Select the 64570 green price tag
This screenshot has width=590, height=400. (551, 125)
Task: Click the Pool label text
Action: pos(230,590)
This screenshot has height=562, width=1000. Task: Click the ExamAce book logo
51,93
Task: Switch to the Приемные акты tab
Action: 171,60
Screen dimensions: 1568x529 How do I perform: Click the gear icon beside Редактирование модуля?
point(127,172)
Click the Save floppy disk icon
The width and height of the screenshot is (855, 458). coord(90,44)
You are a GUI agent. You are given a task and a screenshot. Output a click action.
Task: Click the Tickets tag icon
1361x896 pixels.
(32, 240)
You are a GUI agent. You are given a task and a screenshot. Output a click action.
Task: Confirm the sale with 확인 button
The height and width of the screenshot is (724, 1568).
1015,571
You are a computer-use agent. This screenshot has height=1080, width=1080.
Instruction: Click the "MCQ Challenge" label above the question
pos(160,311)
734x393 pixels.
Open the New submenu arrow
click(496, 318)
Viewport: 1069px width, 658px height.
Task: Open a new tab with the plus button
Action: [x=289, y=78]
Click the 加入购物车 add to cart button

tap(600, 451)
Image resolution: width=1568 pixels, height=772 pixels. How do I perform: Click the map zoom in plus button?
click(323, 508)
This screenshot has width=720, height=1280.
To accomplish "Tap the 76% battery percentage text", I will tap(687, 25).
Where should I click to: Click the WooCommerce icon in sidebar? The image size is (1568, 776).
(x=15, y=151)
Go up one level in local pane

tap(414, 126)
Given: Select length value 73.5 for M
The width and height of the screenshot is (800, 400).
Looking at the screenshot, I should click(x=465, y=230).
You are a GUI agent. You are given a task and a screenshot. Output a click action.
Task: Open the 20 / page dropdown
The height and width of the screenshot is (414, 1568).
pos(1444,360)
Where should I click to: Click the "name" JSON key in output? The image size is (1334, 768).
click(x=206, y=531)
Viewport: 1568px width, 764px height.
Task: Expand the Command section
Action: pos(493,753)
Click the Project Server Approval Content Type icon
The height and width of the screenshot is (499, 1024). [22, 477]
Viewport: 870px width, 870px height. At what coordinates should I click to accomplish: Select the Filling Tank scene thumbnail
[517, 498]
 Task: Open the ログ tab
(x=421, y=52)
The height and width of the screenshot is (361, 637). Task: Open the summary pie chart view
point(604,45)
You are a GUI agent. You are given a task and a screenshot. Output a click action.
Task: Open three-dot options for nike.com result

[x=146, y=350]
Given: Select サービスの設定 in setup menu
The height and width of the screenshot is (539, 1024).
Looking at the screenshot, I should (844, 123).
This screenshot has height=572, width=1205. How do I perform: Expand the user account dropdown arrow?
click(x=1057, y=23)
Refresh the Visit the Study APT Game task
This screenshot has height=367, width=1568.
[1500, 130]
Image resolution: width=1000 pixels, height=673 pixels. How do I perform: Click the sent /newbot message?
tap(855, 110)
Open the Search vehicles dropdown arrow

++++

| Directions |
Write out the material again, exactly as shown above.

| Task output |
Select the 64570 green price tag
This screenshot has width=590, height=400. (551, 125)
Task: Click the Pool label text
Action: pos(230,590)
This screenshot has height=562, width=1000. Task: Click the ExamAce book logo
51,93
Task: Switch to the Приемные акты tab
Action: 171,60
Screen dimensions: 1568x529 How do I perform: Click the gear icon beside Редактирование модуля?
point(127,172)
Click the Save floppy disk icon
The width and height of the screenshot is (855, 458). coord(90,44)
You are a GUI agent. You are given a task and a screenshot. Output a click action.
Task: Click the Tickets tag icon
1361x896 pixels.
(32, 240)
You are a GUI agent. You are given a task and a screenshot. Output a click action.
Task: Confirm the sale with 확인 button
The height and width of the screenshot is (724, 1568).
1015,571
You are a computer-use agent. This screenshot has height=1080, width=1080.
Instruction: Click the "MCQ Challenge" label above the question
pos(160,311)
734x393 pixels.
Open the New submenu arrow
click(496, 318)
Viewport: 1069px width, 658px height.
Task: Open a new tab with the plus button
Action: [x=289, y=78]
Click the 加入购物车 add to cart button

tap(600, 451)
Image resolution: width=1568 pixels, height=772 pixels. How do I perform: Click the map zoom in plus button?
click(323, 508)
This screenshot has width=720, height=1280.
To accomplish "Tap the 76% battery percentage text", I will tap(687, 25).
Where should I click to: Click the WooCommerce icon in sidebar? The image size is (1568, 776).
(x=15, y=151)
Go up one level in local pane

tap(414, 126)
Given: Select length value 73.5 for M
The width and height of the screenshot is (800, 400).
Looking at the screenshot, I should click(x=465, y=230).
You are a GUI agent. You are given a task and a screenshot. Output a click action.
Task: Open the 20 / page dropdown
The height and width of the screenshot is (414, 1568).
pos(1444,360)
Where should I click to: Click the "name" JSON key in output? The image size is (1334, 768).
click(x=206, y=531)
Viewport: 1568px width, 764px height.
Task: Expand the Command section
Action: pos(493,753)
Click the Project Server Approval Content Type icon
The height and width of the screenshot is (499, 1024). [22, 477]
Viewport: 870px width, 870px height. At what coordinates should I click to accomplish: Select the Filling Tank scene thumbnail
[517, 498]
 Task: Open the ログ tab
(x=421, y=52)
The height and width of the screenshot is (361, 637). Task: Open the summary pie chart view
point(604,45)
You are a GUI agent. You are given a task and a screenshot. Output a click action.
Task: Open three-dot options for nike.com result

[x=146, y=350]
Given: Select サービスの設定 in setup menu
The height and width of the screenshot is (539, 1024).
Looking at the screenshot, I should (844, 123).
This screenshot has height=572, width=1205. How do I perform: Expand the user account dropdown arrow?
click(x=1057, y=23)
Refresh the Visit the Study APT Game task
This screenshot has height=367, width=1568.
[1500, 130]
Image resolution: width=1000 pixels, height=673 pixels. How do I perform: Click the sent /newbot message?
tap(855, 110)
Open the Search vehicles dropdown arrow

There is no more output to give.